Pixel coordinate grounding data
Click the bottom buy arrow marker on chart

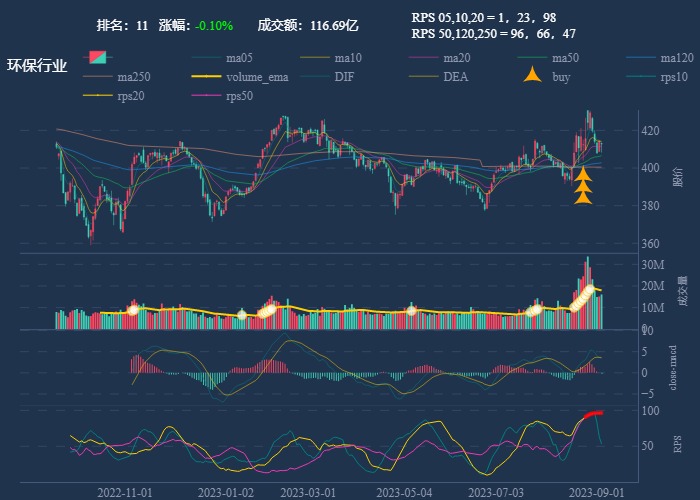(x=583, y=197)

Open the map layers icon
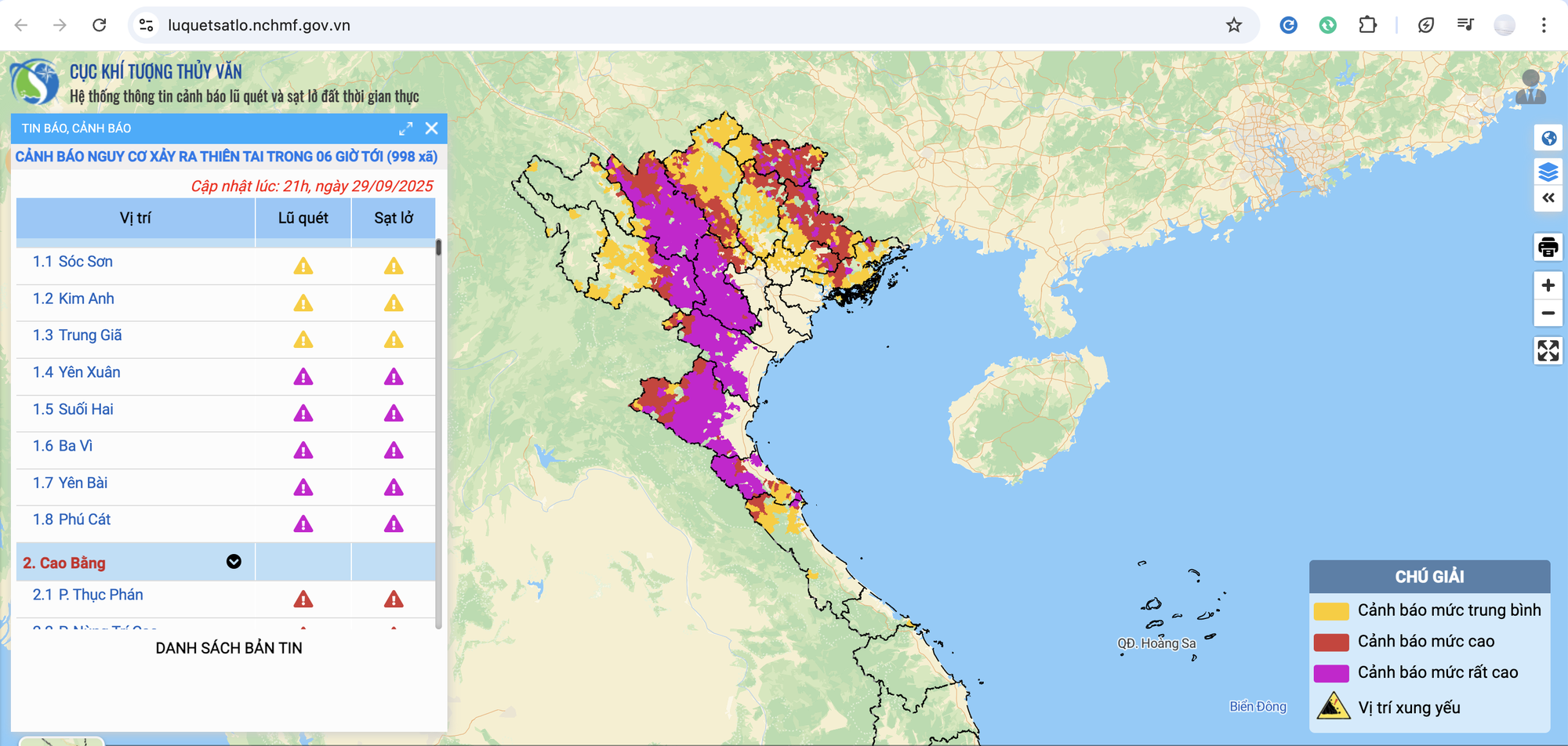(x=1548, y=172)
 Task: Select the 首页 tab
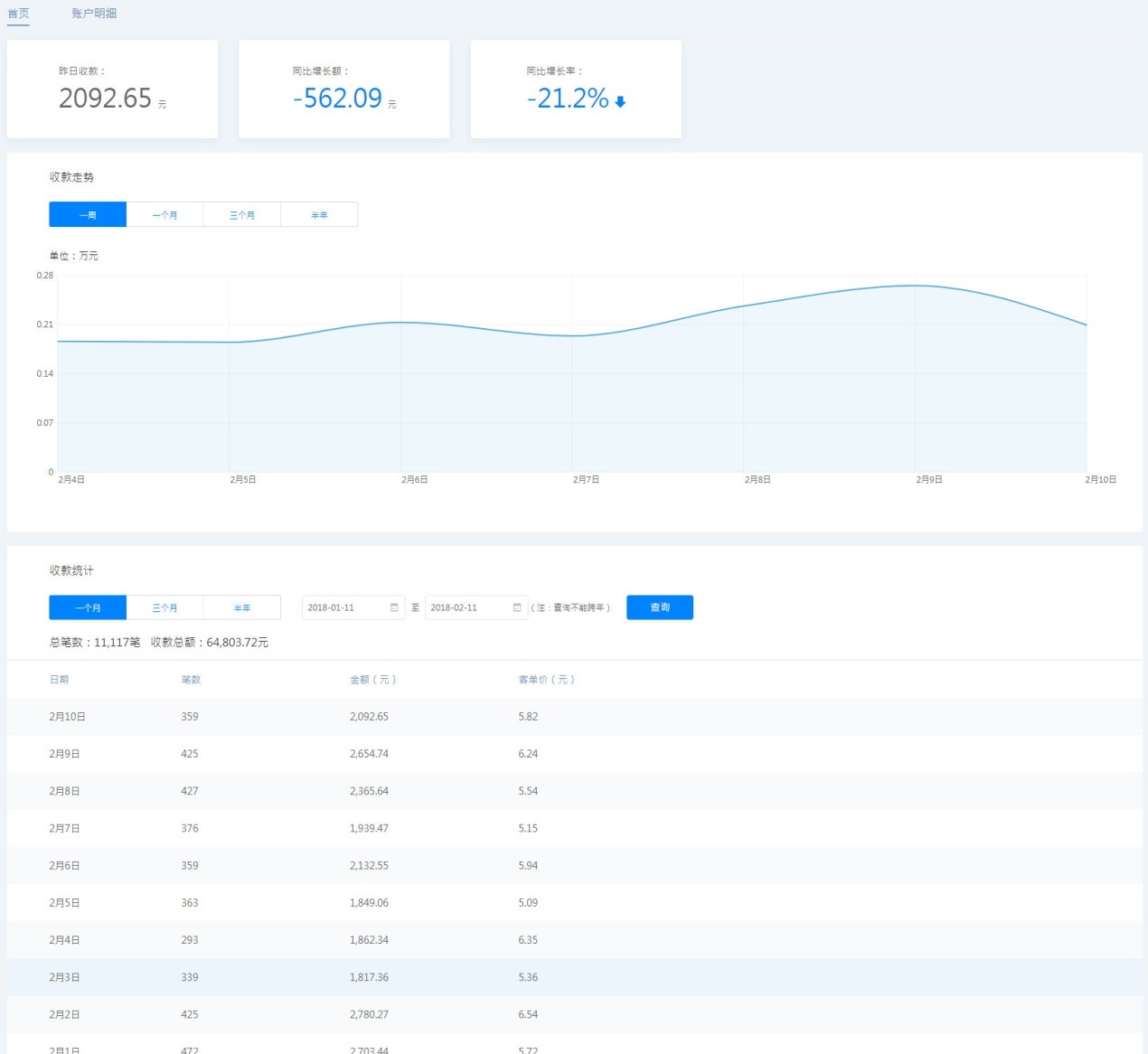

» **Task item**: Set the records down again exactly as given, and leave the pictures out.

» **Reply**:
Click the bottom buy arrow marker on chart

(x=583, y=197)

Open the map layers icon
(x=1548, y=172)
 Task: Select the 首页 tab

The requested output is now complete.